Machine Management in action into OpenShift 4
When you deploy a cluster of OpenShift 4.1 using the UPI (User-Provisioned Infrastructure) AWS installation, the deployment can be performed using the AWS Cloudformation templates provided, for create the infrastructure required and afterwards deploy the OCP cluster on top.
By default the cloudformation templates provided, deploys 3 masters but only one worker (in IPI installations 2 workers are deployed instead using the Machine Config Operator).
On the other hand and also by default, when the OpenShift cluster is deployed, two routers are deployed (for give the proper HA to the OCP routes) into the worker nodes of our cluster. For avoid that this two OCP routers are running into the same worker node, two worker nodes minimum are needed to host this routers, but only one is deployed with the Cloudformation templates and only one router is running (the other is in Pending state, as we will see above).

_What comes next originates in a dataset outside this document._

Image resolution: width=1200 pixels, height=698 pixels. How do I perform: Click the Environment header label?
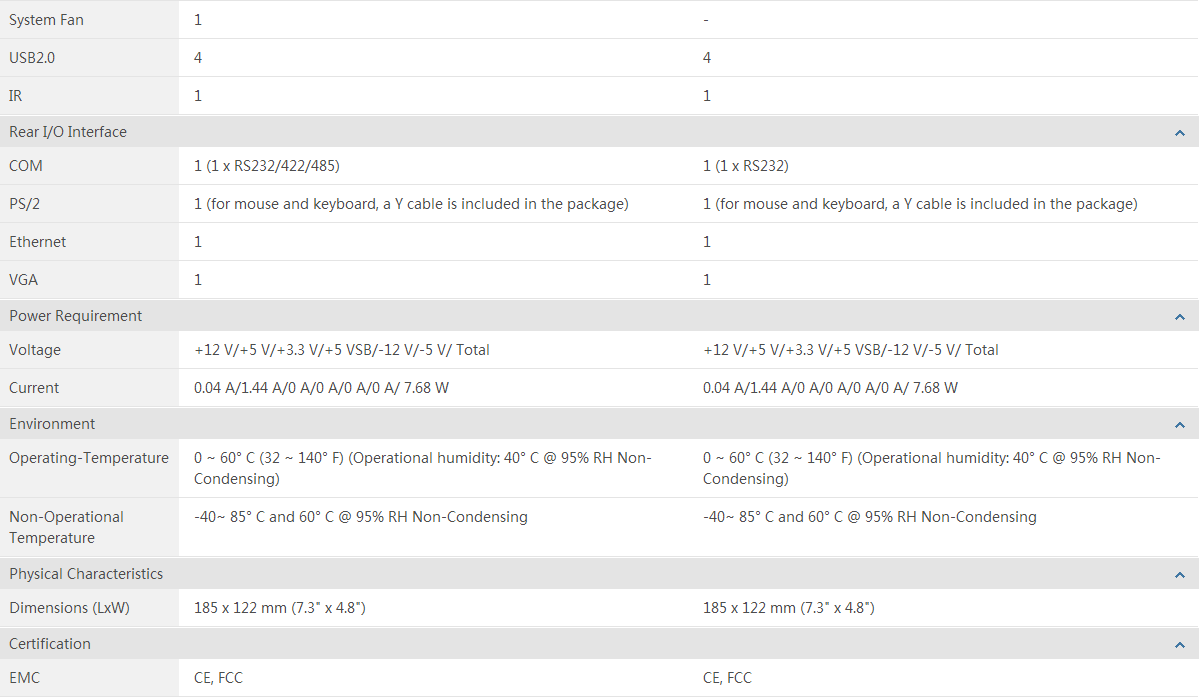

The solution for this problem is to use the Machine Api Operator, for deploy and scale to 2 (or 3) the workers deployed in our cluster. With the proper number of workers, the OCP routers will run perfectly (one into each worker node) and will have the proper HA required for production environments.
Overview
First of all, we need our OCP4 deployed into AWS using the UPI installation. The result of this installation something will be like this:
[root@clientvm 0 ~/new-ocp4-cf]# oc get nodes
NAME STATUS ROLES AGE VERSION
ip-10-0-143-54.eu-west-1.compute.internal Ready master 23h v1.13.4+cb455d664
ip-10-0-150-130.eu-west-1.compute.internal Ready master 23h v1.13.4+cb455d664
ip-10-0-158-99.eu-west-1.compute.internal Ready worker 22h v1.13.4+cb455d664
ip-10-0-165-234.eu-west-1.compute.internal Ready master 23h v1.13.4+cb455d664
As we see, only one worker node is deployed in our cluster.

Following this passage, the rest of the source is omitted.